**To do**
Recast the lines of the entries below as a JSON list of strings, one string per line and blank lines omitted, beginning at the line that contains "Pick the 3Nk label above the flat curve" and stopping after the line that contains "Select the washer". Include only those lines.

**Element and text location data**
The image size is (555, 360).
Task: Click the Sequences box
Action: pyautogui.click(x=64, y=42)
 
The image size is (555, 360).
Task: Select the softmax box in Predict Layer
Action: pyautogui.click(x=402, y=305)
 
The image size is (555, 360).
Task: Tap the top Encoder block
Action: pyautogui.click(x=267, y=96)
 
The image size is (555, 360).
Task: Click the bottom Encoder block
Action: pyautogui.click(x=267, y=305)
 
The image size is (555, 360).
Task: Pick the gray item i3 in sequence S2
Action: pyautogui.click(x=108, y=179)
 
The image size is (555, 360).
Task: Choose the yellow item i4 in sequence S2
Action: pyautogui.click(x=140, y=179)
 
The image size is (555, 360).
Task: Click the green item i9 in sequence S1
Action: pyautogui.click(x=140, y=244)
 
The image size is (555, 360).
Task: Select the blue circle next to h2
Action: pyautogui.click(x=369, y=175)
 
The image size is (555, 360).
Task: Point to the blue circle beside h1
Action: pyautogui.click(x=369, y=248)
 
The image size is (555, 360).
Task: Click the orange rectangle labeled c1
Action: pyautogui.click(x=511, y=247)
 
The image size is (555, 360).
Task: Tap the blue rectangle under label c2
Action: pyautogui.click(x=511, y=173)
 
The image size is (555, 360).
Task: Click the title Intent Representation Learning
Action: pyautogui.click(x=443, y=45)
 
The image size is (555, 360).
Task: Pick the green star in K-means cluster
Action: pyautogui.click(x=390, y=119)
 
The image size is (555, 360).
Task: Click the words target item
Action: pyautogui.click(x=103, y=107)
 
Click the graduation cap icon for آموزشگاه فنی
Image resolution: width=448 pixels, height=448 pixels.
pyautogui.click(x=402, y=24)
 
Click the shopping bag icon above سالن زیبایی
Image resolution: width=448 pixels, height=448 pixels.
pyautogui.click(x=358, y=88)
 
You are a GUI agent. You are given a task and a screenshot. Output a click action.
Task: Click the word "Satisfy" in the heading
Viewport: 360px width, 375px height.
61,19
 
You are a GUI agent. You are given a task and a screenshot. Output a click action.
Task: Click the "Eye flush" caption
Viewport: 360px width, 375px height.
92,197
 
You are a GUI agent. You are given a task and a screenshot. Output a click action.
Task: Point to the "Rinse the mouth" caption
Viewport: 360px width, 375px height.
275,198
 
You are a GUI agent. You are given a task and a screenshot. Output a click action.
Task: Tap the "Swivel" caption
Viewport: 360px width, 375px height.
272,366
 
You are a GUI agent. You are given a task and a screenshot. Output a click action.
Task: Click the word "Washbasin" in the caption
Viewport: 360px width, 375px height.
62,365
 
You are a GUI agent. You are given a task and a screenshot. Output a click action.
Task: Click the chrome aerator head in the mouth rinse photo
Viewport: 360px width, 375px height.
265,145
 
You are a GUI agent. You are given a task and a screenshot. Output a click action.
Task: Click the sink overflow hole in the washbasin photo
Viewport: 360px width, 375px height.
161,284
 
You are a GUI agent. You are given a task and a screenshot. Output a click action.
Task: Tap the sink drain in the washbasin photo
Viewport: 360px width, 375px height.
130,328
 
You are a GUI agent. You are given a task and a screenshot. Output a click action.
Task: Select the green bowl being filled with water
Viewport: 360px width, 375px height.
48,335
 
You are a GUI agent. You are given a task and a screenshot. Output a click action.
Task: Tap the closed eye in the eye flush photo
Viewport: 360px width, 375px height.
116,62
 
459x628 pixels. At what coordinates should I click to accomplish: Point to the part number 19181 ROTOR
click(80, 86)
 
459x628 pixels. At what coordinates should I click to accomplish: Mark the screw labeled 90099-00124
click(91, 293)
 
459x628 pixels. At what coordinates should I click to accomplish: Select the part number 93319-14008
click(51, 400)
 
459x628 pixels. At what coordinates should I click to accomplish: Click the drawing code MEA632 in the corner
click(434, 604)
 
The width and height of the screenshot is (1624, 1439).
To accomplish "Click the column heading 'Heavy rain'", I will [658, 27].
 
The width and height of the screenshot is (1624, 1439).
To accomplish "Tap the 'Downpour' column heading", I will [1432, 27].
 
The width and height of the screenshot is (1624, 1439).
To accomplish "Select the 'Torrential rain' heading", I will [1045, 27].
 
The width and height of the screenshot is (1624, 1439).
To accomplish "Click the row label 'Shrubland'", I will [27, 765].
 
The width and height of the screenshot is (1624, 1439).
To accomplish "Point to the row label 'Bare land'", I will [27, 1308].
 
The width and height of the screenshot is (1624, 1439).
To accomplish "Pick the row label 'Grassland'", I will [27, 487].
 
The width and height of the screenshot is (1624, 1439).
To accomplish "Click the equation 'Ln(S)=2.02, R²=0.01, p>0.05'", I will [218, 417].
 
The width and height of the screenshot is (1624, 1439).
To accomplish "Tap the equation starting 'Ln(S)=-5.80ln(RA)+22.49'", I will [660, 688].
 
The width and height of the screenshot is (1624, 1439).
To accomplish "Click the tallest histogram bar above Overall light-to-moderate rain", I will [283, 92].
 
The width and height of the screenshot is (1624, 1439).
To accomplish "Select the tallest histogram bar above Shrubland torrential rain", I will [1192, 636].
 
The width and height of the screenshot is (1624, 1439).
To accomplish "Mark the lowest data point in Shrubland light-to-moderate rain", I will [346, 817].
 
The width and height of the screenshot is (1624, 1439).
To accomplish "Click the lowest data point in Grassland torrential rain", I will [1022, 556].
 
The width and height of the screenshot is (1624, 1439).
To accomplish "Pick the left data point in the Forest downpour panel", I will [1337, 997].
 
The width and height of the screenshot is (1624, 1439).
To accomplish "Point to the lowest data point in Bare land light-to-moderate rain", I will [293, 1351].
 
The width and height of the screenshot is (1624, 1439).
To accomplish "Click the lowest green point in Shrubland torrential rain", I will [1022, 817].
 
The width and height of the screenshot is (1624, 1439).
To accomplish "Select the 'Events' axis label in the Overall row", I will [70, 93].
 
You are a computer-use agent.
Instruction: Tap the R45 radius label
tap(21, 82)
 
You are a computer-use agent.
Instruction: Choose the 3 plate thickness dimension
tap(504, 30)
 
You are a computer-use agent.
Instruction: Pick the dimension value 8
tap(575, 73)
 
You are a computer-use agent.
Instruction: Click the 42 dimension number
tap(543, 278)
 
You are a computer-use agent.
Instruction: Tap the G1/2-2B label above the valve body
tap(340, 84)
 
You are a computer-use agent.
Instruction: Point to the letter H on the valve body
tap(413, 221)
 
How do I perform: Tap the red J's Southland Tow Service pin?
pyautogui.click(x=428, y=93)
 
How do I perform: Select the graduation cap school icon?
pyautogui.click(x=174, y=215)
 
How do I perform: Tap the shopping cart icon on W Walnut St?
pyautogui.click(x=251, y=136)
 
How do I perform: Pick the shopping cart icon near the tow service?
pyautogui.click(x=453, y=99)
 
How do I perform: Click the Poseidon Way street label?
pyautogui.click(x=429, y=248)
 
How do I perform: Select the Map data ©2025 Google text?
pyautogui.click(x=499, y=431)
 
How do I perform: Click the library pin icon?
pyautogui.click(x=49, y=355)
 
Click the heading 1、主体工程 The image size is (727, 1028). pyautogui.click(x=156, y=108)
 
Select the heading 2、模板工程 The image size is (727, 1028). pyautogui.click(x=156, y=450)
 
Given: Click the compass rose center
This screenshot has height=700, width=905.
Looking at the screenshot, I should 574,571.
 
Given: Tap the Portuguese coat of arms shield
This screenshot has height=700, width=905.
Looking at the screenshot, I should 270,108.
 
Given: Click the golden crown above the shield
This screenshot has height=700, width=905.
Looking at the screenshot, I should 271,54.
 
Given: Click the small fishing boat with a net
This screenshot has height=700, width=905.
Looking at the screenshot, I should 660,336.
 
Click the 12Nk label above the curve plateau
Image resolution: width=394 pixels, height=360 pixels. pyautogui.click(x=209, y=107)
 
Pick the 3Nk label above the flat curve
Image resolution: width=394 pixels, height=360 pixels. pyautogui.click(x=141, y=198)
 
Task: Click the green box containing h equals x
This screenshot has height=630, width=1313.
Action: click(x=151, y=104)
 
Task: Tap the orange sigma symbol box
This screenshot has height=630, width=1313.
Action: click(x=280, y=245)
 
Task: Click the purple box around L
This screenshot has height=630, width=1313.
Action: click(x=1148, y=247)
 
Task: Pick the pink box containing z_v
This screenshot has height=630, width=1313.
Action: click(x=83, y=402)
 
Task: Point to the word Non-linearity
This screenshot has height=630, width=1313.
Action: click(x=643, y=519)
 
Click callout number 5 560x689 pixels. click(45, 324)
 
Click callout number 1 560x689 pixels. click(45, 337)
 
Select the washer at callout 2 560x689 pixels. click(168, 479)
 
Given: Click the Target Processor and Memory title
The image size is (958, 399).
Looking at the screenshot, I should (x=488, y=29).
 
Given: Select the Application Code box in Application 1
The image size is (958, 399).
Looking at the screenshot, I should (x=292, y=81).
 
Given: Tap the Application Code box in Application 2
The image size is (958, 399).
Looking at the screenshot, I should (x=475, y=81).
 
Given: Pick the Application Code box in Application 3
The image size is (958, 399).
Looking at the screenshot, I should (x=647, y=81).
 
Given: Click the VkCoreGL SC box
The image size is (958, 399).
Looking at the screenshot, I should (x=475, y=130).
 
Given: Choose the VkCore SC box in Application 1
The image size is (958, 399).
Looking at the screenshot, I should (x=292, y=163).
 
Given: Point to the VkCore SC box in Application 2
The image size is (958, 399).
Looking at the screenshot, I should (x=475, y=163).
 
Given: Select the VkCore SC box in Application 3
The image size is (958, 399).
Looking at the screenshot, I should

**Solution**
[
  "Pick the 3Nk label above the flat curve",
  "Image resolution: width=394 pixels, height=360 pixels. pyautogui.click(x=141, y=198)",
  "Task: Click the green box containing h equals x",
  "This screenshot has height=630, width=1313.",
  "Action: click(x=151, y=104)",
  "Task: Tap the orange sigma symbol box",
  "This screenshot has height=630, width=1313.",
  "Action: click(x=280, y=245)",
  "Task: Click the purple box around L",
  "This screenshot has height=630, width=1313.",
  "Action: click(x=1148, y=247)",
  "Task: Pick the pink box containing z_v",
  "This screenshot has height=630, width=1313.",
  "Action: click(x=83, y=402)",
  "Task: Point to the word Non-linearity",
  "This screenshot has height=630, width=1313.",
  "Action: click(x=643, y=519)",
  "Click callout number 5 560x689 pixels. click(45, 324)",
  "Click callout number 1 560x689 pixels. click(45, 337)",
  "Select the washer at callout 2 560x689 pixels. click(168, 479)"
]